Episodic Memory

also known as Event Memory, Experience Store, Memory Stream

Record past events as time-stamped first-person experiences the agent can recall later, separately from extracted facts (semantic) and learned how-to (procedural).

Context

An agent needs to remember what happened — when, in what order, with what context and outcome. This is the autobiographical layer: a record that yesterday the user asked about X, the agent answered Y, the user pushed back, and the two converged on Z. Whether the events are conversations, tool calls, observations, or internal reasoning steps, the function is the same: preserve the temporal-experiential structure of past interactions so the agent can reflect, learn, and surface relevant prior episodes.

Problem

If the agent has only a fact store, it can answer 'what is true' but not 'what happened' — it loses the ability to learn from specific past interactions, to surface relevant prior episodes by recency or salience, or to reflect on its own behaviour. If the agent collapses every interaction into facts at write-time, it destroys the causal chain — the user said this, then the agent did that, then it broke — that makes debugging and reflection possible. The CoALA framework names episodic memory as a distinct long-term type for this reason: the agent needs a layer that preserves events as events, with their temporal structure intact.

Forces

Episodic stores grow unboundedly with time — needs compaction, paging, or salience-based pruning.
Retrieval by similarity alone misses temporal queries ('what did I do yesterday') and recency-sensitive queries.
Raw episode replay is too noisy for prompt context — needs salience scoring, summarisation, or reflection passes to be useful.
Privacy and tenant isolation: episodes contain user content and must respect session and user boundaries.

Example

A coding agent has worked with a developer across hundreds of tickets over six months. The developer later asks the agent to explain how the team ended up with the weird workaround in the auth module. A pure semantic store would return facts like (auth-module, uses-workaround, true) — useless. An episodic store returns the actual sequence: on 2026-02-14 the developer flagged a CVE, on 2026-02-15 the agent proposed a fix, the proposed fix broke a downstream test, on 2026-02-16 they agreed on a workaround instead with a TODO. The agent can now answer the why. The episodic store also feeds a weekly reflection pass that consolidates 'workaround in auth-module' into a semantic fact and 'CVE-flag → propose fix → test → workaround-with-TODO' into a procedural template.

Diagram

flowchart TD Obs[Observation / interaction] --> Stamp[Stamp with time + importance] Stamp --> Ep[(Episodic memory)] Ep -.substrate.-> V[Vector store] Ep -.substrate.-> Log[Append-only log] Ep -.substrate.-> J[Structured journal] Q[Query: what happened around X?] --> Ret[Retrieve by recency + similarity + salience] Ret --> Ep Ret --> Top[Top-k relevant episodes] Top --> Ctx[Prepend to context] Ep --> Refl[Reflection / consolidation pass] Refl --> Sem[Semantic memory: extracted facts] Refl --> Proc[Procedural memory: learned recipes] Refl --> Sum[Episodic summaries: compacted tier]

Solution

Therefore:

Park et al.'s Generative Agents memory stream (2023) is the canonical implementation: every observation is logged with a timestamp and an importance score; retrieval combines recency, relevance, and importance; a periodic reflection pass derives higher-level insights from clusters of recent episodes. LangMem's episodic channel stores past interactions for few-shot retrieval and procedure distillation. Substrate is orthogonal to function: vector store ([[vector-memory]]), append-only log ([[append-only-thought-stream]]), or structured journal can all back episodic memory. Compaction is typically delegated to [[episodic-summaries]]; consolidation into facts feeds [[semantic-memory]]; consolidation into skills feeds [[procedural-memory]].

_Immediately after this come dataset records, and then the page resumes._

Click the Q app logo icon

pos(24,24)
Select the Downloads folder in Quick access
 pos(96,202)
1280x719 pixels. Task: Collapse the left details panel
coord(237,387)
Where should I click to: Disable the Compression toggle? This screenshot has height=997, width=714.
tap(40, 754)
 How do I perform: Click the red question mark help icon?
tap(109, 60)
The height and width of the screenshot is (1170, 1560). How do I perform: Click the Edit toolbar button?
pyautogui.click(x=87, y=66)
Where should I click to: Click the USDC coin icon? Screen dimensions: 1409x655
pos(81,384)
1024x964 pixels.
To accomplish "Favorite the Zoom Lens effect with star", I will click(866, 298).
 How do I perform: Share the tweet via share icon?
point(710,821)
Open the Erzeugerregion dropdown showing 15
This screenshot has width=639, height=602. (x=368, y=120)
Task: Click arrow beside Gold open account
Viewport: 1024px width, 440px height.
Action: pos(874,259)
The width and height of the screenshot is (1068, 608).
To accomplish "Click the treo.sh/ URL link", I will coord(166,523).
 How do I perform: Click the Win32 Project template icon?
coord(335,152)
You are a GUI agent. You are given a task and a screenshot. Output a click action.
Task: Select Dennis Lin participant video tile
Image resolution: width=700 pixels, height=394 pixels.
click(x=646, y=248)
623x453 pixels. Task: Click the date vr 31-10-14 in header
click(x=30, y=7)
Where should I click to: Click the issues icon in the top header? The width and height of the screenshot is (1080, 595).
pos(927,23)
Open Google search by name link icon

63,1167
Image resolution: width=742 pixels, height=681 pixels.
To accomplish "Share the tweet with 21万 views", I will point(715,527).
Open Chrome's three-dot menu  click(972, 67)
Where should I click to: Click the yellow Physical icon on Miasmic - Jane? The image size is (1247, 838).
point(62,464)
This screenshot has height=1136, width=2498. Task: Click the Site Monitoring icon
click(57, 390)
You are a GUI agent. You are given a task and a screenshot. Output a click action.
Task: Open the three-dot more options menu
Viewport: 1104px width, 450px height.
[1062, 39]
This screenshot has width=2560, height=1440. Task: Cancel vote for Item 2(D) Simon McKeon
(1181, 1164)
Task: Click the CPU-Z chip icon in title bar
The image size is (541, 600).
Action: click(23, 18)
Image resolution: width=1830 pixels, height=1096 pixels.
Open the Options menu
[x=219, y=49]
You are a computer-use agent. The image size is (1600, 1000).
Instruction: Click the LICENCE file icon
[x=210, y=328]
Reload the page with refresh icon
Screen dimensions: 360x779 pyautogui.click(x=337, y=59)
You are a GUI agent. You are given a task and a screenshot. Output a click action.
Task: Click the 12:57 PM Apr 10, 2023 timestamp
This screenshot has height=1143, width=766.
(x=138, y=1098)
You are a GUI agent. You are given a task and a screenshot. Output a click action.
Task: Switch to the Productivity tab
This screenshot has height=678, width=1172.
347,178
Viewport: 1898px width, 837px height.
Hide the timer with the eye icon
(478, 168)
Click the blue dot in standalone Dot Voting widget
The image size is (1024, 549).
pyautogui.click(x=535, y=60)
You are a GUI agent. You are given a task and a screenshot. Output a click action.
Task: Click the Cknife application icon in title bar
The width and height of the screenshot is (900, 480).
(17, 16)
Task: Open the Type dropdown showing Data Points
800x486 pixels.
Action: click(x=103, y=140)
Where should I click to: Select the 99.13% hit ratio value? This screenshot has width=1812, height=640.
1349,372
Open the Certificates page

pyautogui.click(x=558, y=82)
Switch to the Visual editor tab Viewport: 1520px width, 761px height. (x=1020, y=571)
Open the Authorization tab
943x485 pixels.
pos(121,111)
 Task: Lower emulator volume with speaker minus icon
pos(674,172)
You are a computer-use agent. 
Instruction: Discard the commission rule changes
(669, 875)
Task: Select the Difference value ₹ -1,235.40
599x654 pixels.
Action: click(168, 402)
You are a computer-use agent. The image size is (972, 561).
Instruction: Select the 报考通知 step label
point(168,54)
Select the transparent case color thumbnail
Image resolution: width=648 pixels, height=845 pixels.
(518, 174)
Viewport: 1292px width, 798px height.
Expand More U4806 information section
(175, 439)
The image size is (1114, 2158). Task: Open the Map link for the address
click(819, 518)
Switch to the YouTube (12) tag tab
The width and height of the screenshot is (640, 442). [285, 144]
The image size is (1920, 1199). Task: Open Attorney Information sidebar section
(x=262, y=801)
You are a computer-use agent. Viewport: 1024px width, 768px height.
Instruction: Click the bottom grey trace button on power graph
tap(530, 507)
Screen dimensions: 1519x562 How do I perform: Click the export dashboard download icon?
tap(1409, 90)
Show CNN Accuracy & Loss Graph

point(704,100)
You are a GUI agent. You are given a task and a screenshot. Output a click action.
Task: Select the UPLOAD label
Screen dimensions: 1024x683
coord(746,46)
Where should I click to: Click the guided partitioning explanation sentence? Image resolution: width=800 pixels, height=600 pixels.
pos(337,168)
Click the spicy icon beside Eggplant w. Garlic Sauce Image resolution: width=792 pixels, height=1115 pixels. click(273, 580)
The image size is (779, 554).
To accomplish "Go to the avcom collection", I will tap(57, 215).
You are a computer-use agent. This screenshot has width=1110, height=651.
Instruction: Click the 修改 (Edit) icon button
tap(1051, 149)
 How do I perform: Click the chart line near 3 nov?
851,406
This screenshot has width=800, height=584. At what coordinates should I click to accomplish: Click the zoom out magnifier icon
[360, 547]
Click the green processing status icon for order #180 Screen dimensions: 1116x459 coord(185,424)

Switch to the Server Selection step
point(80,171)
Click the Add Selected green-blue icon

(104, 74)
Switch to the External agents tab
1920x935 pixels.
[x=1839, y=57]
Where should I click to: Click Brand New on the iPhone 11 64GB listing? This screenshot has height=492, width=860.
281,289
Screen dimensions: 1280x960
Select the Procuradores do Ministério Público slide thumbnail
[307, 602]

What this pattern forbids. Forbids collapsing every interaction into facts at write-time. Episodes keep their identity (timestamp, context, outcome) and are queried as events; extraction into facts or skills is a separate, downstream step.

The smaller patterns that complete this one —

usesVector Memory★★— Store memories as embeddings in a vector index and retrieve the most semantically similar items at query time.
usesAppend-Only Thought Stream★— Make the agent's thought log append-only so the agent cannot rewrite its own history.
usesEpisodic Summaries★★— Compress past episodes into summaries that preserve gist while shedding token cost.

And the patterns that stand alongside it, or against it —

complementsSemantic Memory★— Maintain a dedicated store of what the agent holds to be true about the user and the world, separate from event records (episodic) and learned how-to (procedural).
complementsProcedural Memory★— Maintain a third agent memory type alongside episodic (past events) and semantic (facts): procedural memory captures *learned how-to* — reusable skills, workflows, and self-rewritten system instructions that map situations directly to actions.
complementsSalience Attention Mechanism★— Score every candidate memory item with a weighted salience function so each tick attends to a small, relevant top-k subset rather than re-reading all memory.
complementsHippocampal Rehearsal·— Lift archived memory items back into short-term tiers when something re-attends to them.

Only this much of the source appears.